** START OF Data for the task **
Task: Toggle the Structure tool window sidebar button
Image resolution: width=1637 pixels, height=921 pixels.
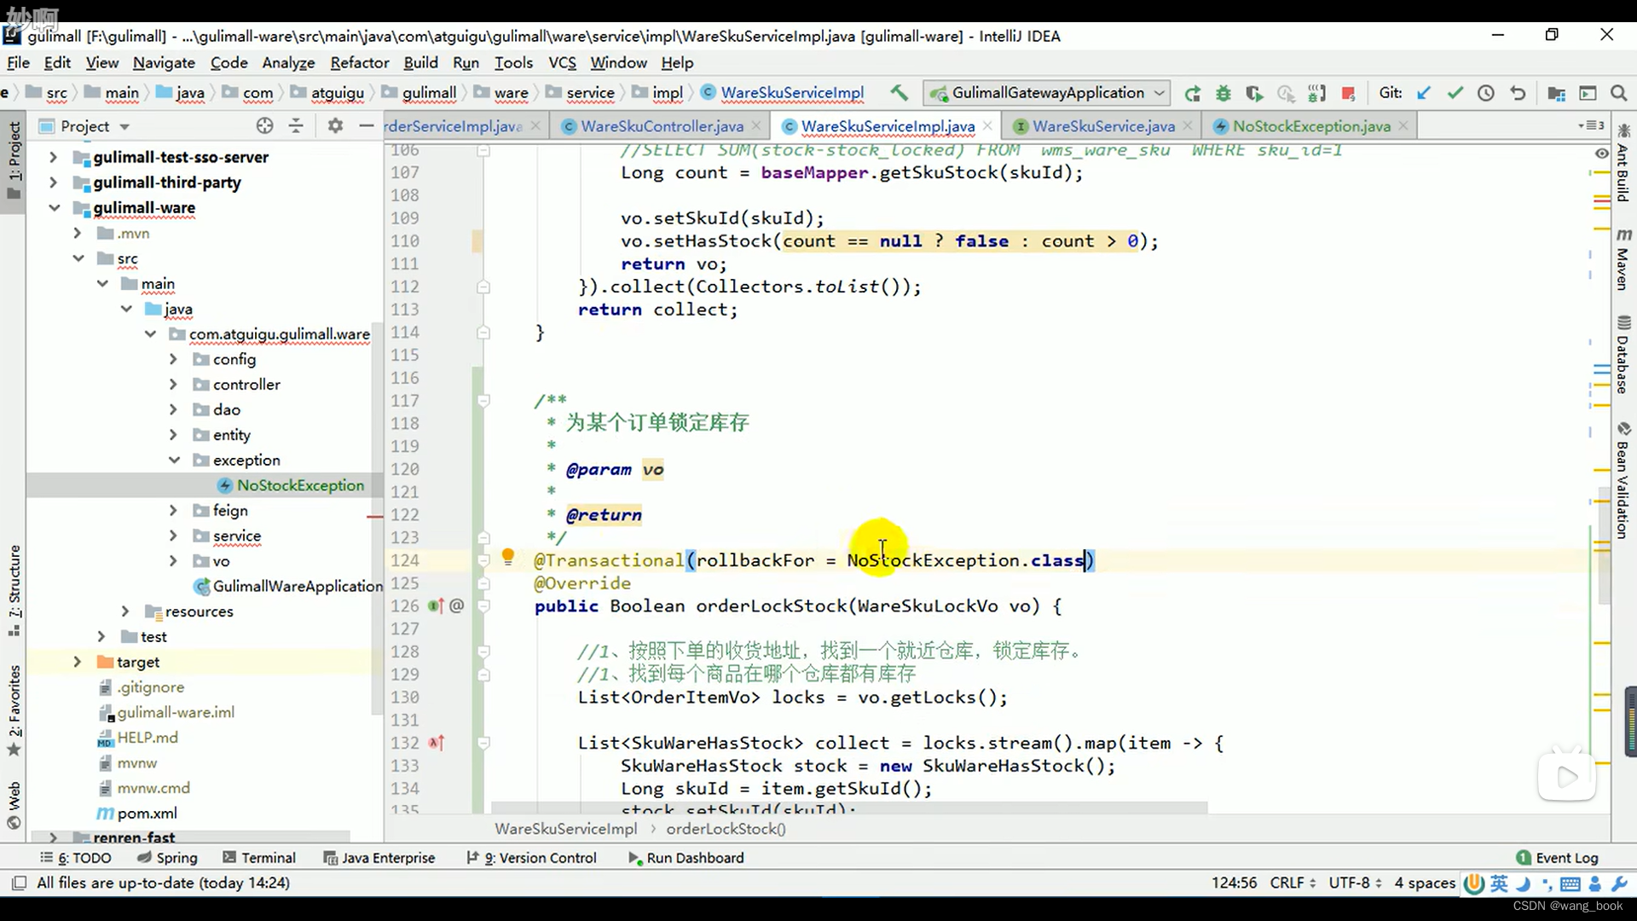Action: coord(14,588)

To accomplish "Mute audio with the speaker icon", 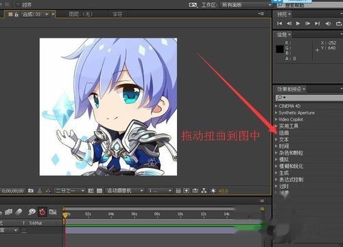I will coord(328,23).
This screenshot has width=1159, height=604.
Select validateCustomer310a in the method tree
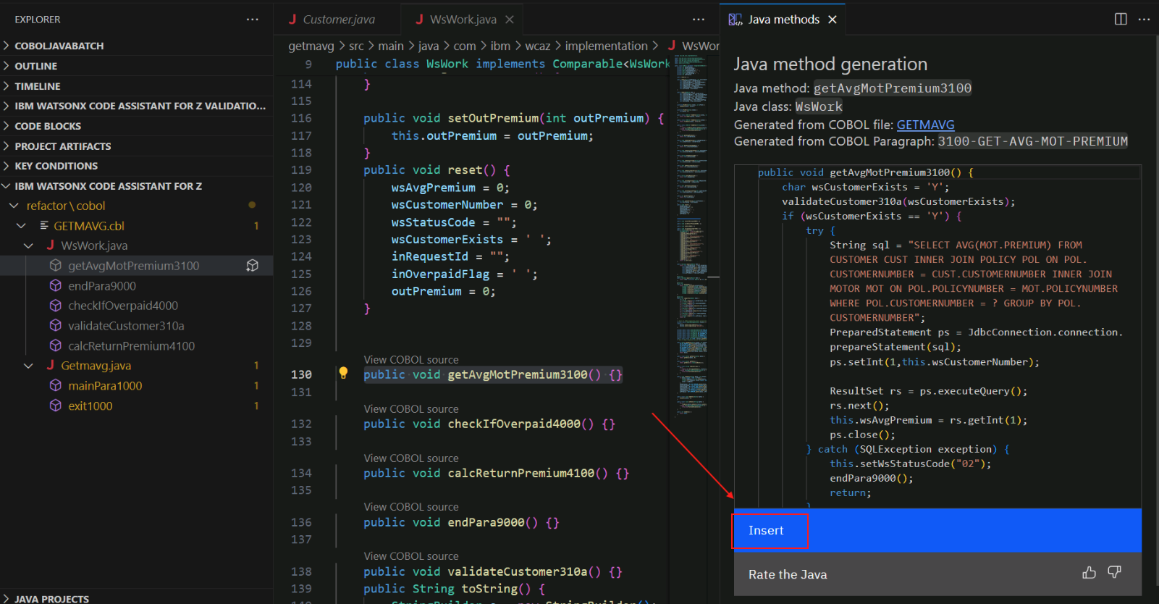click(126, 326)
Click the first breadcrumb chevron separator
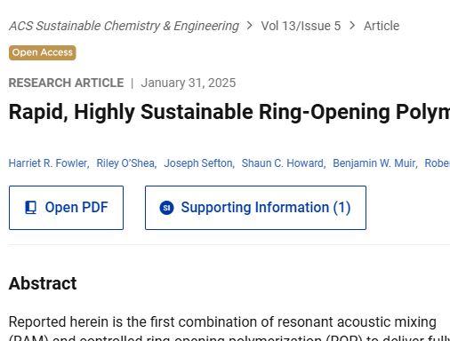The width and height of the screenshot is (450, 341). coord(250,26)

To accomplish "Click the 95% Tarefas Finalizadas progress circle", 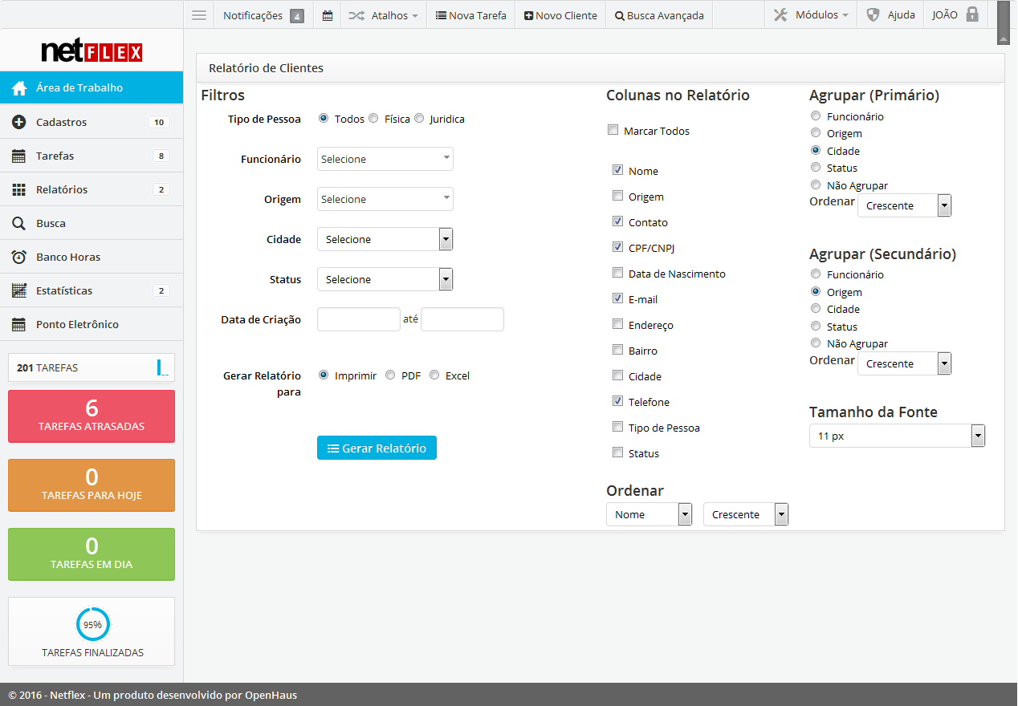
** END OF Data for the task **
### Directive
Write out the lines word for word, starting with the line containing "This screenshot has width=1159, height=604." and going on through the final line, and leave the pictures out of your answer.

### Answer to this exercise
This screenshot has width=1159, height=604.
Select validateCustomer310a in the method tree
click(126, 326)
Click the first breadcrumb chevron separator
The width and height of the screenshot is (450, 341). coord(250,26)

To accomplish "Click the 95% Tarefas Finalizadas progress circle", 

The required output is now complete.